Si concentrò su un canestro di ciligie. Dissimulava
così spesso che ormai avrebbe fatto fatica a esprimere
qualcosa di autentico. Titus intanto ghignava, si godeva quelle
pagliuzze di lussuria gettate all'aria come glitter. Se solo avesse
saputo.
«Siete la più bella del reame, mamma, ma non
c'è dubbio che la vostra unica figlia femmina sia in
procinto di spodestarvi...»
La risata di Seraphi fu squillante. «Parli come se non avessi
deciso ogni singolo tassello del vostro DNA. Lei non è
progettata per spodestarmi per bellezza, come tu non sei progettato per
ereditare il mio impero. Quando vi portavo in grembo sapevo
già di che colore avreste avuto gli occhi, quale sarebbe
stata la vostra prima parola e con quanto di ketchup avreste mangiato
le patatine fritte. Siete i miei piccoli prodotti in serie.»
«E quando avete... progettato me,»
domandò Titus, formulando quella parola con un pizzico di
divertimento, «cosa volevate creare?»
«Più di una volta me lo sono chiesto
anch'io» fiatò Balem sovrappensiero,
così piano che nessuno parve udirlo.
Seraphi mandò un bacio al figlio minore. «Ma
è ovvio.

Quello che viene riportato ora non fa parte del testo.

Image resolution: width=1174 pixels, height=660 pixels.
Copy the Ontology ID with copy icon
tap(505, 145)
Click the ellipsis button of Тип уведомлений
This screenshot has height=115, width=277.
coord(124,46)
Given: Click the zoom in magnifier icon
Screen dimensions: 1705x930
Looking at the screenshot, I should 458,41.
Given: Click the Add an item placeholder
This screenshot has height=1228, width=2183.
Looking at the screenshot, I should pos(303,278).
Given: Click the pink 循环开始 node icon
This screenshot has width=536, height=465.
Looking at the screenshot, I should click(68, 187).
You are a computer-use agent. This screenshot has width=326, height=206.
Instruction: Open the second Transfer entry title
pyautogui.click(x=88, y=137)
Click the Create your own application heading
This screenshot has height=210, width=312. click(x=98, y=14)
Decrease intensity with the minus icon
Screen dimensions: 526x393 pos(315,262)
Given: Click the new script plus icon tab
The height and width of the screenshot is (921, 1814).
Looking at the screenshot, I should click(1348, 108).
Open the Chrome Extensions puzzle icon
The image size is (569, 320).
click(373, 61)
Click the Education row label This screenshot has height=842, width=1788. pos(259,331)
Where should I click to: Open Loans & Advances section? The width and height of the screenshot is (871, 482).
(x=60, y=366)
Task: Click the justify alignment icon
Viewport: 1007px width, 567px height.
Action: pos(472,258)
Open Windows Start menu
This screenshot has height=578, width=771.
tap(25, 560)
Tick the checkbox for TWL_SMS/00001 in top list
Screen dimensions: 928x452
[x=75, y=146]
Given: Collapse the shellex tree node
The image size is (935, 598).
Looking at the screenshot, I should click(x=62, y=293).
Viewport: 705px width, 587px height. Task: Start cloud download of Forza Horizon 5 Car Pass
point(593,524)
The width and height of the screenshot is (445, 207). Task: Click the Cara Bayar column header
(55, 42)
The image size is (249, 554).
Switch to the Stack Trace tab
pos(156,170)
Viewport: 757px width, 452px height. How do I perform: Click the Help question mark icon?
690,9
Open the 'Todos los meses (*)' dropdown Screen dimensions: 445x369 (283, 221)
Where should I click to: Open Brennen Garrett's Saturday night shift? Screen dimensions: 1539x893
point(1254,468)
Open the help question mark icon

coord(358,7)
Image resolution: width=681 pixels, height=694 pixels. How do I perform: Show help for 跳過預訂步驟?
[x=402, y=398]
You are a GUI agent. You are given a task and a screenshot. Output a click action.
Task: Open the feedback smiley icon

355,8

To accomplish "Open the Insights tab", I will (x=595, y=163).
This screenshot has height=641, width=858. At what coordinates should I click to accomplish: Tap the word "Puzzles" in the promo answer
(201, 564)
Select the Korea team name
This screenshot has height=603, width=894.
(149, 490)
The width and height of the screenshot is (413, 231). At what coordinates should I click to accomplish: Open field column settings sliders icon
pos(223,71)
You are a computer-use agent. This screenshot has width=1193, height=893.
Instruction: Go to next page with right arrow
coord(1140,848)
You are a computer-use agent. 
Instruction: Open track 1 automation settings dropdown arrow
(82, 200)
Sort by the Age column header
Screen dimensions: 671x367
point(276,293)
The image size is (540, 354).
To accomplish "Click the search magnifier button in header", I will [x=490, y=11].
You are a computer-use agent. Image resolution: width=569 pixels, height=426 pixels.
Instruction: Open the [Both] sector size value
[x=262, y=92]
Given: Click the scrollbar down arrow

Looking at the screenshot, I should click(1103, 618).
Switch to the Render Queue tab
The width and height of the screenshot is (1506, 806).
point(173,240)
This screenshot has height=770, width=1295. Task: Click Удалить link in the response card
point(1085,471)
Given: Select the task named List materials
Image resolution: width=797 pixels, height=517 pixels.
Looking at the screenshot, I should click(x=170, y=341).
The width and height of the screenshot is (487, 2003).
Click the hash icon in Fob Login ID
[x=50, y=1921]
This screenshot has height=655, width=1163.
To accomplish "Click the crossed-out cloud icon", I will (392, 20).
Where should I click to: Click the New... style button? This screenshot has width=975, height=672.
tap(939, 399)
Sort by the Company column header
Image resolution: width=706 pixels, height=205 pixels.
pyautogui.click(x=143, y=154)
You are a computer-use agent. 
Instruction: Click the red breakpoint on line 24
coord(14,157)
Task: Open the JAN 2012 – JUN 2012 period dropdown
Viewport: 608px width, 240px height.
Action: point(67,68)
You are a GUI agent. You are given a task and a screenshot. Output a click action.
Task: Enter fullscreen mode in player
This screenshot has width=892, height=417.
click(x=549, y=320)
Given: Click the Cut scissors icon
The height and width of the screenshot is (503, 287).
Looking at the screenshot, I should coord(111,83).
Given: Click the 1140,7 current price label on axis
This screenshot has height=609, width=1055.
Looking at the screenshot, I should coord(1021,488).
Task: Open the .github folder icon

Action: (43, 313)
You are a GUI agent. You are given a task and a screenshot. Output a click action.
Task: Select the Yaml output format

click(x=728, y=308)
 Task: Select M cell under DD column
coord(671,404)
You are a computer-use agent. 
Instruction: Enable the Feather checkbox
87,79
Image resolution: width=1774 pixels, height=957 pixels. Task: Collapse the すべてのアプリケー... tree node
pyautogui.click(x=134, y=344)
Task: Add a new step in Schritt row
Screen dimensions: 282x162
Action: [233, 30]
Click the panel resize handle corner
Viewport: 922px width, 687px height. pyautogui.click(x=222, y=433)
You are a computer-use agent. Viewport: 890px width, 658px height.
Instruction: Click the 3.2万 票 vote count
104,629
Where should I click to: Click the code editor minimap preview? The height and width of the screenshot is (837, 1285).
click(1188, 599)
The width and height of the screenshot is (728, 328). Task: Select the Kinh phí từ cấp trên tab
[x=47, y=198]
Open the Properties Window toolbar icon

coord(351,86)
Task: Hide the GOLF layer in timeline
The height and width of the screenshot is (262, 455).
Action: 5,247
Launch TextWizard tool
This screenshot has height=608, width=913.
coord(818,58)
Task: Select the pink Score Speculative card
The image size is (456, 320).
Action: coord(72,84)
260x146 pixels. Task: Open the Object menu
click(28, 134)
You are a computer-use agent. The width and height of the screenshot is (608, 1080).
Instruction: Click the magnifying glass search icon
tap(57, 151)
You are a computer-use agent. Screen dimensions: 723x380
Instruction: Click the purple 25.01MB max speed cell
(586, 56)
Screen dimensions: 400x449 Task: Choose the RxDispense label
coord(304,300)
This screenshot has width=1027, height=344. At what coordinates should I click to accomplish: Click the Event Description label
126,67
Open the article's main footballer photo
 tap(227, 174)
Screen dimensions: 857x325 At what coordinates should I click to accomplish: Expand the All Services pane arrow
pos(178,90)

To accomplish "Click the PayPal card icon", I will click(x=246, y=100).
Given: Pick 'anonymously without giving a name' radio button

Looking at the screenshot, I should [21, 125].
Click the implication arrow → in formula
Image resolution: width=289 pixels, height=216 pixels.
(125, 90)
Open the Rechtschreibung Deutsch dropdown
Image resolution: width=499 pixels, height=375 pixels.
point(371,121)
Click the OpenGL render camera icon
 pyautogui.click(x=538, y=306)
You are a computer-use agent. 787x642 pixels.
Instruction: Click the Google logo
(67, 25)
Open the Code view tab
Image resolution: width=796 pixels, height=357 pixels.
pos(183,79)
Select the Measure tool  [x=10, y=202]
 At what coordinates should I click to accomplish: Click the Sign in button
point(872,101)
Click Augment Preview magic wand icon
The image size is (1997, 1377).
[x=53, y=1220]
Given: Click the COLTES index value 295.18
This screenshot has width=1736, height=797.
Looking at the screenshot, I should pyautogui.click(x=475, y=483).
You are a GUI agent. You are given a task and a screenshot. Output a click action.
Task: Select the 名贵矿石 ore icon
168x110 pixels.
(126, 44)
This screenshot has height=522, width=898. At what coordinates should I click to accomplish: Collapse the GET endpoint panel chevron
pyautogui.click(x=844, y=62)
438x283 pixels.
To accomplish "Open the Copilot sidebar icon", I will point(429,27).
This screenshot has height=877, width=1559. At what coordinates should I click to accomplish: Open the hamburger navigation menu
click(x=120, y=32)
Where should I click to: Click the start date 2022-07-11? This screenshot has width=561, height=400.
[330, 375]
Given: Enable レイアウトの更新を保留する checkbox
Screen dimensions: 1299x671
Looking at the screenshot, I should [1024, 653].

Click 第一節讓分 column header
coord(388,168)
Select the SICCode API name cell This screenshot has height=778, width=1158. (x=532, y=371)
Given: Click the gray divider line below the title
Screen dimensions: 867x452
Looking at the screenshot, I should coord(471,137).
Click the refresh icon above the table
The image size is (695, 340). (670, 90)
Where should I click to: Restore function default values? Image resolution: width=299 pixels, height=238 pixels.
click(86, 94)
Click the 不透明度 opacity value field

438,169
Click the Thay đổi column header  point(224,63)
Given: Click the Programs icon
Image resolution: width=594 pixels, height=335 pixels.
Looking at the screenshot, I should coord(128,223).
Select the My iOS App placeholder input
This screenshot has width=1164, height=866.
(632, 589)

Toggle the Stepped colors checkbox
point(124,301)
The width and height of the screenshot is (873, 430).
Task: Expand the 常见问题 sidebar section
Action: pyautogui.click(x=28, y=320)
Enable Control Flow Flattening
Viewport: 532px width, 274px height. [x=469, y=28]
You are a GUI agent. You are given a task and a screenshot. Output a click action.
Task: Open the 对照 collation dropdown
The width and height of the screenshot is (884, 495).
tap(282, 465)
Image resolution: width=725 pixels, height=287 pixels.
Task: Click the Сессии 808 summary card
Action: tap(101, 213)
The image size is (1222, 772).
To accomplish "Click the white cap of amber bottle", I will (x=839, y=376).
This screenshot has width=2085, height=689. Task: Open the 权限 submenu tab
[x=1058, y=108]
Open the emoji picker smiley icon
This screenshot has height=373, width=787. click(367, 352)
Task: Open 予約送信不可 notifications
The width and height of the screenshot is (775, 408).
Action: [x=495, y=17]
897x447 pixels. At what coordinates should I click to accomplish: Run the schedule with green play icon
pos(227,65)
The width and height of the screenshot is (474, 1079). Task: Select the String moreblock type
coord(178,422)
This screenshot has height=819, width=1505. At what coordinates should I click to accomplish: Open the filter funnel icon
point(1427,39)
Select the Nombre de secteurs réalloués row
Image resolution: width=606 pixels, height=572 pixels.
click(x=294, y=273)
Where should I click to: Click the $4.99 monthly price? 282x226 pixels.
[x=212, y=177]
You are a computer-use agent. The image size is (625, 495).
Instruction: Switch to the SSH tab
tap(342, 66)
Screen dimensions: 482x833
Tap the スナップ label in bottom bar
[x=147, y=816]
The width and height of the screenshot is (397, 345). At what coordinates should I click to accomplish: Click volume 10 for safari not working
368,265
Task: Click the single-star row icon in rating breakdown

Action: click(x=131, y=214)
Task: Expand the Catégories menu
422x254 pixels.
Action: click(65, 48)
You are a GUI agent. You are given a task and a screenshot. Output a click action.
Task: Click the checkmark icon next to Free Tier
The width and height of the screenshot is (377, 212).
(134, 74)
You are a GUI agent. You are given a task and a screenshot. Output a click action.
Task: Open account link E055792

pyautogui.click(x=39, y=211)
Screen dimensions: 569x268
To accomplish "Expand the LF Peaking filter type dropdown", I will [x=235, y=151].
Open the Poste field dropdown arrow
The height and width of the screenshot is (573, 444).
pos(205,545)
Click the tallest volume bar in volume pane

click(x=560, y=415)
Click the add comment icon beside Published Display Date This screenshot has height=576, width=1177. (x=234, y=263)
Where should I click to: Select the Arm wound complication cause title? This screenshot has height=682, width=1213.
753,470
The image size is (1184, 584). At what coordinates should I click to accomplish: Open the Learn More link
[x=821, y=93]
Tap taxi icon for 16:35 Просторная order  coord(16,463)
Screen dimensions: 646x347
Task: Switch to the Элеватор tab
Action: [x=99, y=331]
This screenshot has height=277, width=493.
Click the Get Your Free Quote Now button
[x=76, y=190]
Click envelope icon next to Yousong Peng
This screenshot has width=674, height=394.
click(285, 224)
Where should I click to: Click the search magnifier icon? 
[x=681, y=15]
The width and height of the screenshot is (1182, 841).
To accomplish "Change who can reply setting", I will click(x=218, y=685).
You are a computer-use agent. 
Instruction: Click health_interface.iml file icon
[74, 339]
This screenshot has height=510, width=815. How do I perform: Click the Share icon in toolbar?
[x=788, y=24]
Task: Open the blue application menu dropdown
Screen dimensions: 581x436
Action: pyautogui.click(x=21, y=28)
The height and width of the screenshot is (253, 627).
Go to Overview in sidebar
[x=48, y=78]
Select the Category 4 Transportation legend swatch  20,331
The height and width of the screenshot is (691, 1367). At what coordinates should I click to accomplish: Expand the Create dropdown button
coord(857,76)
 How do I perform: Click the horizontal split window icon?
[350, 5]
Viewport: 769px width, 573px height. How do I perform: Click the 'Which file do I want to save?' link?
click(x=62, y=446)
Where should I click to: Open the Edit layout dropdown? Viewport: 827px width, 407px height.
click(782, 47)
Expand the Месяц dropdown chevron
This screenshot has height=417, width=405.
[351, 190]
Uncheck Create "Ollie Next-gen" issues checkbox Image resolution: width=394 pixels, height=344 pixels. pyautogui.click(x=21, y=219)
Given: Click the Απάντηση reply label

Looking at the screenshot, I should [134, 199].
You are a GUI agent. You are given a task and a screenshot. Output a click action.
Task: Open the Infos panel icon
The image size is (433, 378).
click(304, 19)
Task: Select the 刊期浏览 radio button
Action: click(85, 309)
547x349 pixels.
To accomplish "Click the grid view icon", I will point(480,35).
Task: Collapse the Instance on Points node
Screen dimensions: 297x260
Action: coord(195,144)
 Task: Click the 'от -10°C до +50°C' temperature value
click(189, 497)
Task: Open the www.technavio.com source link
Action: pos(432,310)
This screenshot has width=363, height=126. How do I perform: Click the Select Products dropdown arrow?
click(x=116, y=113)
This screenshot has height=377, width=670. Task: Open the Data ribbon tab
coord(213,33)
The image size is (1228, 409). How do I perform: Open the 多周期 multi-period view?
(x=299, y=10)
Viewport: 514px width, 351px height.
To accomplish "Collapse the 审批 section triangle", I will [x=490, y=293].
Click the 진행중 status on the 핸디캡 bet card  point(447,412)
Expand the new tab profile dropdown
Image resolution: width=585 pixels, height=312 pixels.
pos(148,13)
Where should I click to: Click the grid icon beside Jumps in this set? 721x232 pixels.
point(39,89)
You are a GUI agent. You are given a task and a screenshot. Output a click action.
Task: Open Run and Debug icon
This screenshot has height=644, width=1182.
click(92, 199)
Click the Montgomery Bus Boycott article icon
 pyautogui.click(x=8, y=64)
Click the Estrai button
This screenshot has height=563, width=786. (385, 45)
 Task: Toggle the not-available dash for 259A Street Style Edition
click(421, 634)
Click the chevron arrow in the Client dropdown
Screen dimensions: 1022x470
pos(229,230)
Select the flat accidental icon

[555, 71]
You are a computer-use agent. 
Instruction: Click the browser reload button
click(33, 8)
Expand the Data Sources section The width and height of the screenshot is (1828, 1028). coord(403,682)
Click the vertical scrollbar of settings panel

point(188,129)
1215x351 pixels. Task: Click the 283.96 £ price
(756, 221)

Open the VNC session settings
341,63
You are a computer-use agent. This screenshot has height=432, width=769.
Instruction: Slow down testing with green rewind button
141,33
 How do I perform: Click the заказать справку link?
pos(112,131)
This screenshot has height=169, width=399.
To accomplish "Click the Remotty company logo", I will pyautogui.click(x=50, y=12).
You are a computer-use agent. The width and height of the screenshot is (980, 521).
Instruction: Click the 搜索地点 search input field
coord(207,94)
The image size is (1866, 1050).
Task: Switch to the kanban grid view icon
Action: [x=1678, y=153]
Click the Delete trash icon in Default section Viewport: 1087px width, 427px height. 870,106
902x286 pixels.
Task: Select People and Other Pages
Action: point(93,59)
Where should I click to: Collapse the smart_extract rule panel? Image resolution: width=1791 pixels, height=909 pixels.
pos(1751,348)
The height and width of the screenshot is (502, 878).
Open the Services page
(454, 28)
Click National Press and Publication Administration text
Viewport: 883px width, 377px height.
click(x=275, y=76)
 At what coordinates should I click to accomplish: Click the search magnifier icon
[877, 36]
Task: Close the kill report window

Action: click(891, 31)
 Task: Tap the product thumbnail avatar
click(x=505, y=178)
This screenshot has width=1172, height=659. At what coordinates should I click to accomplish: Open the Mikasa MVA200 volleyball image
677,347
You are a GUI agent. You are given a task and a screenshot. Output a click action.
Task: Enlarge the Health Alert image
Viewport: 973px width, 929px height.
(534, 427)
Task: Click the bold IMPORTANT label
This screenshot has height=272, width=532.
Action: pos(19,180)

Un bambino adorabile. Eri l'infante più
grazioso di tutte le galassie, con quelle fossette e gli occhioni
azzurri... Non ti ricordi?»
La sorella intervenne. «Io mi ricordo perfettamente, visto
che ero quella che doveva rincorrerlo nei corridoi della
casa.»
Titus a sua volta le baciò il dorso della mano, con
galanteria, supplicando di essere perdonato per
quell'incresciosità. Seraphi fissò Kalique
ostile, come si fa con il ragno che non deve avvicinarsi più
di così se non vuole andare all'altro mondo, dimenticando
che il ragno ha più paura di te di quanta tu ne abbia di
lui. Balem, se ne fosse valsa la pena, avrebbe sorriso. Non
amava sua madre, amava la fiera deforme e degenere che vi cresceva
sotto l'epidermide nobile, amava tutto ciò che i suoi
fratelli non conoscevano di lei e non avrebbero mai potuto far altro
che fiutare spaventati. La amava quando i suoi difetti la
inghiottivano. La amava quando si sintonizzava sulla sua stessa
composizione genetica, quando recitava per lui la loro parte preferita,
quando lo scopava e lo chiamava il mio bambino. Sei
lei lo avesse amato, lui non l'avrebbe amata così tanto. Le
sue menzogne, la sua piccolezza, la sua falsità erano il suo
fascino più grande. Un'orchestrazione perfetta che Balem
finanziava fino a bucarsi le mani. Seraphi Abrasax era una matriarca
che non si era creata una famiglia per solitudine, ma che aveva finito
lo stesso per renderli cani da compagnia. Gli investimenti le piacevano
solo rischiosi. Nella sua vita c'era bisogno di elettricità.
Obbedienza e elettricità.
«Balem, caro? A cosa pensi?»
Balem rimirò il suo sopracciglio inarcato, il suo egoismo
splendente e costoso come una pietra.
«Non vorrei sembrare scortese»
bisbigliò, «ma ho urgenza di ritirarmi per un
bagno.»
«Non sarò certo io a impedirtelo,
tesoro.»
Entrambi lo avevano fatto solo la sera prima, nella stessa vasca, ma
dopotutto per svuotarla e riempirla bastavano cinque minuti. E,
qualsiasi conversazione Balem e Seraphi dovessero intraprendere, poteva
avvenire anche nella
stessa vasca. Il figlio uscì e si chiese quale
fantasiosa scusa avrebbe trovato la madre per raggiungerlo. Dopotutto,
le riunioni di famiglia sono una noia mortale, è risaputo.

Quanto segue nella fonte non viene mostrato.